(F-202) In vivo mechanochemical dynamic cancer therapy using focused ultrasound-triggered mechanophores

Introduction::

Photodynamic therapy (PDT) is a localized radical therapy that uses light and photosensitizers to generate reactive oxygen species (ROS), proximate to cancer cells. PDT is non-invasive, precisely targeted, and without long-term side effects but is limited by the relatively shallow depth of light penetration in tissues. Sonodynamic therapy (SDT) refers more specifically to sensitizer-dependent sonochemical or sonophotochemical events in an acoustic field that leads to cytotoxicity. It uses an ultrasound-sensitive drug (sensitizers) to treat deep-seated tumors with high-energy ultrasound pulses but suffers from potential tissue thermal damage due to inertial cavitation, low precision, and relatively high energy input.  

Here we develop a new class of nanoparticle sensitizers, termed mechanochemical sensitizers (MeCS), that can be activated and kill tumors with low-energy high intensity focused ultrasound (HIFU) pulses. We report MeCS nanoparticles that are poly(Poly(Ethylene Glycol) Methacrylate) (PPEGMA) grafted silica particles with azo groups incorporated at silica particle-polymer interface. The azo group is a well-studied mechanophore. Upon incorporation in the middle of the polymer chain or at the interface of a polymer and a particle, it can be activated to generate reactive oxygen species (ROS) under force field in the presence of water and oxygen. Utilizing this effect, we find that these azo based MeCS show cytotoxicity under low power HIFU treatment. Finally, the MeCS shows therapeutic effects in an in vivo mouse tumor model using intratumor injection.

Materials and Methods::

The synthesis and characterization of particles involve evaluating their size, morphology, composition, chemical bonds, and ROS production using techniques like TEM, thermal gravimetric analysis, Raman spectroscopy, and a peroxide enzyme ROS assay kit.

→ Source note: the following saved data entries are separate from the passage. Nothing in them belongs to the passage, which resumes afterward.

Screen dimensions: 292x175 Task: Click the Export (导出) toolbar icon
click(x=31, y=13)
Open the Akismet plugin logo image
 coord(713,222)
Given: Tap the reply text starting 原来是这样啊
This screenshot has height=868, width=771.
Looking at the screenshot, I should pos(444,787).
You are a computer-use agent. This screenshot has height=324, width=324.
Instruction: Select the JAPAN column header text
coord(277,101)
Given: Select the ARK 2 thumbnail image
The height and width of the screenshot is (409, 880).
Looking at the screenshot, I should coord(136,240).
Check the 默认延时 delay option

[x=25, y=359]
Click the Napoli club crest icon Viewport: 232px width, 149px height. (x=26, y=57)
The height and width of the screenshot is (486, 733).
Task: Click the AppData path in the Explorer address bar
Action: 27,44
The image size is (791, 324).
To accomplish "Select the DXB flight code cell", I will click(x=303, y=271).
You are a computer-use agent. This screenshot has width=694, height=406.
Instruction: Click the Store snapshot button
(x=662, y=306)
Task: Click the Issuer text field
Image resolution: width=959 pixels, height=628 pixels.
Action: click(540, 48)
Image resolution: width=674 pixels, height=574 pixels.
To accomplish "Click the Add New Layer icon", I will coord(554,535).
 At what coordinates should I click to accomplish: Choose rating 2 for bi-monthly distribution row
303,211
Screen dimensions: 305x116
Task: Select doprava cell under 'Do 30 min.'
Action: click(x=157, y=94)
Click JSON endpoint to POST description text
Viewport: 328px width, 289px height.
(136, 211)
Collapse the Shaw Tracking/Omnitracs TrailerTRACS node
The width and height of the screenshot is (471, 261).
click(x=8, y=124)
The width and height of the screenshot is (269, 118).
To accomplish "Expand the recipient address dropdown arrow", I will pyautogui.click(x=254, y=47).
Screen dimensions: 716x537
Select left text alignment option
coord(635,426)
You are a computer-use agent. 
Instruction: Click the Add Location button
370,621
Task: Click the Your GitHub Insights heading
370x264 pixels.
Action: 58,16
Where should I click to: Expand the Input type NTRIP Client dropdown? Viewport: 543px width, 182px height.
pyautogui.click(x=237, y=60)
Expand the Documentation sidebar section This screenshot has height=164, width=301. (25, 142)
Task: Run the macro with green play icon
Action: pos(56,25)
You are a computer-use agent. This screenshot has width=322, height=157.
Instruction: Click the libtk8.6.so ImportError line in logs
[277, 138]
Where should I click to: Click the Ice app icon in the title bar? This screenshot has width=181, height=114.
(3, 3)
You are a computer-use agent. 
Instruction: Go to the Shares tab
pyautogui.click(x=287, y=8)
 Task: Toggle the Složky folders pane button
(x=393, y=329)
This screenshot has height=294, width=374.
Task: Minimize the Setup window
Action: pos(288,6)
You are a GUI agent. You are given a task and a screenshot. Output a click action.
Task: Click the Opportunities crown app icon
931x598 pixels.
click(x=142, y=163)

We utilized a high-intensity focused ultrasound (HIFU) system to activate these particles.

 

We proceeded with in vitro studies using 4T1 cells as a tumor model. Ultrasound was used to activate MeCS particles in cells placed in a 24-well plate. We assessed cell viability through the alamarBlue assay and Calcein AM/PI staining.

 

The research was then extended to in vivo studies, conducted on BALB/c mice with 4T1 tumors. We treated the mice with either MeCS or control particles, followed by irradiation with HIFU. The therapeutic efficacy was evaluated using MRI or BLI imaging, tumor volume and weight measurements, and histopathological analysis. Systemic toxicity and biodistribution were examined via fluorescence imaging or ICP-MS. These findings collectively enhance our comprehension of the potential application of MeCS particles in tumor therapy.

 

Results, Conclusions, and Discussions::

We created MeCS nanoparticles that are poly(Poly(Ethylene Glycol) Methacrylate) (PPEGMA) grafted silica particles with azo groups incorporated at the silica particle-polymer interface. MeCS particles, ~55 nm in diameter.

 

Moreover, MeCS alone shows excellent biocompatibility in the absence of HIFU treatment. We have also proved that the activated MeCS produces sufficient ROS to cause the death of 4T1 cancer cell lines. More importantly, the energy density we have used was more than five times lower than the typical energy density reported in SDT, which further decreases the side effect of traditional HIFU treatment. In the in vitro experiments, the fluorescence outputs from the AlamarBlue assay and Calcein AM/PI showed that the treatment with MeCS + HIFU significantly reduced cell viability, while the control group was hardly affected.

 

Finally, the MeCS shows therapeutic effects in an in vivo mouse tumor model using intratumor injection. Group 4 ( MeCS +HIFU） shows significant tumor growth inhibition during the treatment, while the tumor volumes in other groups increased with similar growth rate. The photograph of harvested tumors after 10 days of the treatment also suggests that MeCS can inhibit the tumor growth under mild HIFU treatment. Importantly, none of the mice showed abnormal body weight changes during the treatment.

 

In summary, we provided a demonstration that MeCS particles with Azo group can release ROS to kill cancer cells under both in vivo and in vitro conditions. This injectable nanoparticle expands the potential of MDT as a non-invasive cancer therapy. In future studies, we consider further development of tumor hosting nanoparticles that can be systematically administered, combined with the high penetration of HIFU, it can precisely treat deep-seated tumors.

 

Acknowledgements (Optional): :

References (Optional): : Kim, G., Wu, Q., Chu, J. L., Smith, E. J., Oelze, M. L., Moore, J. S., & Li, K. C. (2022). Ultrasound controlled mechanophore activation in hydrogels for cancer therapy. Proceedings of the National Academy of Sciences, 119(4), e2109791119.